Un premio giornalistico per lavori sull’hate speech

Peter Koler, direttore del Forum Prevenzione, ha sottolineato: “Abbiamo fatto una riflessione su come la campagna può interessare, coinvolgere e attivare i gruppi target, cioè la maggioranza silenziosa, gli insicuri e le persone interessate al tema, e dare loro dei suggerimenti. È importante sapere che non abbiamo una realtà digitale separata – quindi lo smile o l’avatar che commenta sono sempre io”.

Era innanzitutto prioritario portare avanti il messaggio in modo da non evocare reazioni a loro volta violente contro la campagna stessa.
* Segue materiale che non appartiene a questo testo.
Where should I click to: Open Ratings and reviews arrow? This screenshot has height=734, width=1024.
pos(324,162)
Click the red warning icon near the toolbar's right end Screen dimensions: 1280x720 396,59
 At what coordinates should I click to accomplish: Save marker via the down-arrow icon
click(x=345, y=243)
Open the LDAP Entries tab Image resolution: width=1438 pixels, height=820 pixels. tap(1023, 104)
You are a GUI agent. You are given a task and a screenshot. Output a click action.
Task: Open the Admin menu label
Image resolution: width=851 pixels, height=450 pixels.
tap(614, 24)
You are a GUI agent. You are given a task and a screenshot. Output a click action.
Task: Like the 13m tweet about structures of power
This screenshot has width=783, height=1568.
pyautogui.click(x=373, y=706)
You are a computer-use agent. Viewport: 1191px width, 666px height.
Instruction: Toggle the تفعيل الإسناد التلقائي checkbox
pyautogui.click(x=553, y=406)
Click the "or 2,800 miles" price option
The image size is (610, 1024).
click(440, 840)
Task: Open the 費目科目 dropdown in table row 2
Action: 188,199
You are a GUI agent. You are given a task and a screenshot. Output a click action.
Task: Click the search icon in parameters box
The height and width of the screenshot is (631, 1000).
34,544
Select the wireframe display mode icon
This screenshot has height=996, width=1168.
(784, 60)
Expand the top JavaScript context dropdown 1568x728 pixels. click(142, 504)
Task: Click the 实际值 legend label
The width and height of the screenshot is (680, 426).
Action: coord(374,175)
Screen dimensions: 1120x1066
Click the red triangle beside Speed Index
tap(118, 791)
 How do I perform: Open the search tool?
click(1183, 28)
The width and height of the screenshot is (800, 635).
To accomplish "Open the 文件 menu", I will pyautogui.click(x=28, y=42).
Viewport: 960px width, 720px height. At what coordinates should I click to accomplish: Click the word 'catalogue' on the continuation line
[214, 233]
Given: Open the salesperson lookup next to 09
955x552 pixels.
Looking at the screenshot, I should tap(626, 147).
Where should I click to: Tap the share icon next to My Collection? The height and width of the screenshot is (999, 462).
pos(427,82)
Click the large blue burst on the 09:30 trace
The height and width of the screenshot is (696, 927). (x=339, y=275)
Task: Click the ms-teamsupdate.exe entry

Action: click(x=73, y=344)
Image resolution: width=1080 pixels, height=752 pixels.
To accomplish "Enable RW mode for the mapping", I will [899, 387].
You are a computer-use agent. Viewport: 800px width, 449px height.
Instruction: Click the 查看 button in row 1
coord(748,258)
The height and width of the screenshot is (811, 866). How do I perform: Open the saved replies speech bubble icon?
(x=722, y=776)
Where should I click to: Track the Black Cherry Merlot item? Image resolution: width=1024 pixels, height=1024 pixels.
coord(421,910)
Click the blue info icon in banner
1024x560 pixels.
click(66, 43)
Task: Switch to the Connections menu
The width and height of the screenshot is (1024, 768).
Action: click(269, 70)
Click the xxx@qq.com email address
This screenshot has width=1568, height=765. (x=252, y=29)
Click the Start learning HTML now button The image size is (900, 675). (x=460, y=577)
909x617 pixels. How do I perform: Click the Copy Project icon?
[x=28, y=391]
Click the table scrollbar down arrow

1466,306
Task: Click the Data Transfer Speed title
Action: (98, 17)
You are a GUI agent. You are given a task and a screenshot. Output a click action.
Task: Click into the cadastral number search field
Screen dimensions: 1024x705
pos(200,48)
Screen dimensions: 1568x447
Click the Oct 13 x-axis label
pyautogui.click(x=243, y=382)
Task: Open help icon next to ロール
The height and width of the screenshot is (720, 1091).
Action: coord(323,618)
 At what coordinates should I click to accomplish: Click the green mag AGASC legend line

Come garante per la libertà di espressione sui media è intervenuto anche Roland Turk, presidente del Comitato provinciale per le comunicazioni.

“Come Comitato provinciale per le comunicazioni mettiamo in atto tre azioni: la prima riguarda la produzione di brevi video per mostrare le conseguenze dell’odio in rete, incoraggiando a reagire in modo assertivo. In secondo luogo abbiamo proposto alla Rai, che rappresenta il servizio pubblico, si svolgere anch’essa opera di sensibilizzazione sui propri canali e in tutti i contenitori. Come terza azione a livello regionale promuoveremo un premio giornalistico per lavori che abbiano ad oggetto l’odio in rete“.

La ricercatrice unibz: “L’odio può inibire la solidarietà”

La ricercatrice di unibz Alexandra Cosima Budabin, esperta in comunicazione e scienze culturali, ha illustrato le diverse forme che può assumere l’odio in rete: “Nei miei studi mi occupo delle iniziative solidali che nascono in rete. Per questo ho analizzato i contenuti che riguardano i profughi”. La ricercatrice ha mostrato ad esempio come l’odio possa essere anche utilizzato per inibire manifestazioni spontanee di solidarietà: “Occorre identificare i contesti d’odio, analizzare come esso si manifesta e studiare come sia possibile interrompere queste spirali, oltre a collaborare per costruire un fronte comune contro l’odio e creare luoghi sicuri anche in rete”.